▶ [What you should do]
This exercise calls for an exact copy of the data below.

▶ [Study material]
....

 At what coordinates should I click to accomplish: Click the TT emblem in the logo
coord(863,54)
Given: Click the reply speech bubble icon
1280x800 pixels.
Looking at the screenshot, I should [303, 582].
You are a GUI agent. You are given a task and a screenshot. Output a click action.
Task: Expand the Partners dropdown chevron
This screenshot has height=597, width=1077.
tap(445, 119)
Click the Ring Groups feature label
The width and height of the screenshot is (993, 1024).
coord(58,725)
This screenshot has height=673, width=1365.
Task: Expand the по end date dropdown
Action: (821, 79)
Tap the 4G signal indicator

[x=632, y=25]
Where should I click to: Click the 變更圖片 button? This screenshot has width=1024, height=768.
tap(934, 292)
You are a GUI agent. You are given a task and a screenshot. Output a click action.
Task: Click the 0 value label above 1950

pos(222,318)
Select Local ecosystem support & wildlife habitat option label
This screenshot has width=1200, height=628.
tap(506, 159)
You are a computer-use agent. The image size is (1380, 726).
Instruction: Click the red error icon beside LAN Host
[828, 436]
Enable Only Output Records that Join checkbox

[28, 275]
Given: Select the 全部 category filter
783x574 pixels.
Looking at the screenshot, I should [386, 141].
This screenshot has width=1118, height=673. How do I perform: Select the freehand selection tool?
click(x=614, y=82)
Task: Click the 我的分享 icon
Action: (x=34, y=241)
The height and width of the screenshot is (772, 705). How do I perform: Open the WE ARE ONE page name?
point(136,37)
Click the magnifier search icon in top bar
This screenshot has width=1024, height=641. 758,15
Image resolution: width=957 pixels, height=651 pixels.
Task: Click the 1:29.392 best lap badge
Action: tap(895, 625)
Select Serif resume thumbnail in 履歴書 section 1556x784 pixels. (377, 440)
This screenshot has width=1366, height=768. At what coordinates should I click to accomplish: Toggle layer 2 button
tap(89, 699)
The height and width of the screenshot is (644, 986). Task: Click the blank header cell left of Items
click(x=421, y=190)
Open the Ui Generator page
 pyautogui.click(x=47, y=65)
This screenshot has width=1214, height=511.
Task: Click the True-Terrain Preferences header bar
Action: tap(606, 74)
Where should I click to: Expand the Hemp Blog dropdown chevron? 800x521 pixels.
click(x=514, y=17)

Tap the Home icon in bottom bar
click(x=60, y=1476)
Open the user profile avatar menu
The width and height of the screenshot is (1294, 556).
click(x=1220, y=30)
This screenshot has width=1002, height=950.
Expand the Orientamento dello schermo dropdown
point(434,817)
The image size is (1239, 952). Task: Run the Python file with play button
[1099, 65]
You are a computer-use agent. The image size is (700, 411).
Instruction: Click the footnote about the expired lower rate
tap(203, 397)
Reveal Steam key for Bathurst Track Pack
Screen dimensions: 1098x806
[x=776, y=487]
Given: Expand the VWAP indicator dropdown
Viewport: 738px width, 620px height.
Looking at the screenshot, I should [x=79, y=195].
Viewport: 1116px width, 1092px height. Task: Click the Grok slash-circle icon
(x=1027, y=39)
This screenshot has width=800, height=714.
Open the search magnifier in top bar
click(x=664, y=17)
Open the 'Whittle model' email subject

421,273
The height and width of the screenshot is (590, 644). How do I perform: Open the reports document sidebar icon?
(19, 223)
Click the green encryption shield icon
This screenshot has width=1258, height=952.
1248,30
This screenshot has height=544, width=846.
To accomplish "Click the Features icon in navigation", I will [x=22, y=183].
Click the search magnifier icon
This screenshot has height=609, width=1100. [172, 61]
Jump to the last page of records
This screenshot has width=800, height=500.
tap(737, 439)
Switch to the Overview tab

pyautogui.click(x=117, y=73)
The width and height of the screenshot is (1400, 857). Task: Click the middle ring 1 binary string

....

▶ [Reply]
 At what coordinates should I click to accomplish: Click the TT emblem in the logo
coord(863,54)
Given: Click the reply speech bubble icon
1280x800 pixels.
Looking at the screenshot, I should [303, 582].
You are a GUI agent. You are given a task and a screenshot. Output a click action.
Task: Expand the Partners dropdown chevron
This screenshot has height=597, width=1077.
tap(445, 119)
Click the Ring Groups feature label
The width and height of the screenshot is (993, 1024).
coord(58,725)
This screenshot has height=673, width=1365.
Task: Expand the по end date dropdown
Action: (821, 79)
Tap the 4G signal indicator

[x=632, y=25]
Where should I click to: Click the 變更圖片 button? This screenshot has width=1024, height=768.
tap(934, 292)
You are a GUI agent. You are given a task and a screenshot. Output a click action.
Task: Click the 0 value label above 1950

pos(222,318)
Select Local ecosystem support & wildlife habitat option label
This screenshot has width=1200, height=628.
tap(506, 159)
You are a computer-use agent. The image size is (1380, 726).
Instruction: Click the red error icon beside LAN Host
[828, 436]
Enable Only Output Records that Join checkbox

[28, 275]
Given: Select the 全部 category filter
783x574 pixels.
Looking at the screenshot, I should [386, 141].
This screenshot has width=1118, height=673. How do I perform: Select the freehand selection tool?
click(x=614, y=82)
Task: Click the 我的分享 icon
Action: (x=34, y=241)
The height and width of the screenshot is (772, 705). How do I perform: Open the WE ARE ONE page name?
point(136,37)
Click the magnifier search icon in top bar
This screenshot has width=1024, height=641. 758,15
Image resolution: width=957 pixels, height=651 pixels.
Task: Click the 1:29.392 best lap badge
Action: tap(895, 625)
Select Serif resume thumbnail in 履歴書 section 1556x784 pixels. (377, 440)
This screenshot has width=1366, height=768. At what coordinates should I click to accomplish: Toggle layer 2 button
tap(89, 699)
The height and width of the screenshot is (644, 986). Task: Click the blank header cell left of Items
click(x=421, y=190)
Open the Ui Generator page
 pyautogui.click(x=47, y=65)
This screenshot has width=1214, height=511.
Task: Click the True-Terrain Preferences header bar
Action: tap(606, 74)
Where should I click to: Expand the Hemp Blog dropdown chevron? 800x521 pixels.
click(x=514, y=17)

Tap the Home icon in bottom bar
click(x=60, y=1476)
Open the user profile avatar menu
The width and height of the screenshot is (1294, 556).
click(x=1220, y=30)
This screenshot has width=1002, height=950.
Expand the Orientamento dello schermo dropdown
point(434,817)
The image size is (1239, 952). Task: Run the Python file with play button
[1099, 65]
You are a computer-use agent. The image size is (700, 411).
Instruction: Click the footnote about the expired lower rate
tap(203, 397)
Reveal Steam key for Bathurst Track Pack
Screen dimensions: 1098x806
[x=776, y=487]
Given: Expand the VWAP indicator dropdown
Viewport: 738px width, 620px height.
Looking at the screenshot, I should [x=79, y=195].
Viewport: 1116px width, 1092px height. Task: Click the Grok slash-circle icon
(x=1027, y=39)
This screenshot has width=800, height=714.
Open the search magnifier in top bar
click(x=664, y=17)
Open the 'Whittle model' email subject

421,273
The height and width of the screenshot is (590, 644). How do I perform: Open the reports document sidebar icon?
(19, 223)
Click the green encryption shield icon
This screenshot has width=1258, height=952.
1248,30
This screenshot has height=544, width=846.
To accomplish "Click the Features icon in navigation", I will [x=22, y=183].
Click the search magnifier icon
This screenshot has height=609, width=1100. [172, 61]
Jump to the last page of records
This screenshot has width=800, height=500.
tap(737, 439)
Switch to the Overview tab

pyautogui.click(x=117, y=73)
The width and height of the screenshot is (1400, 857). Task: Click the middle ring 1 binary string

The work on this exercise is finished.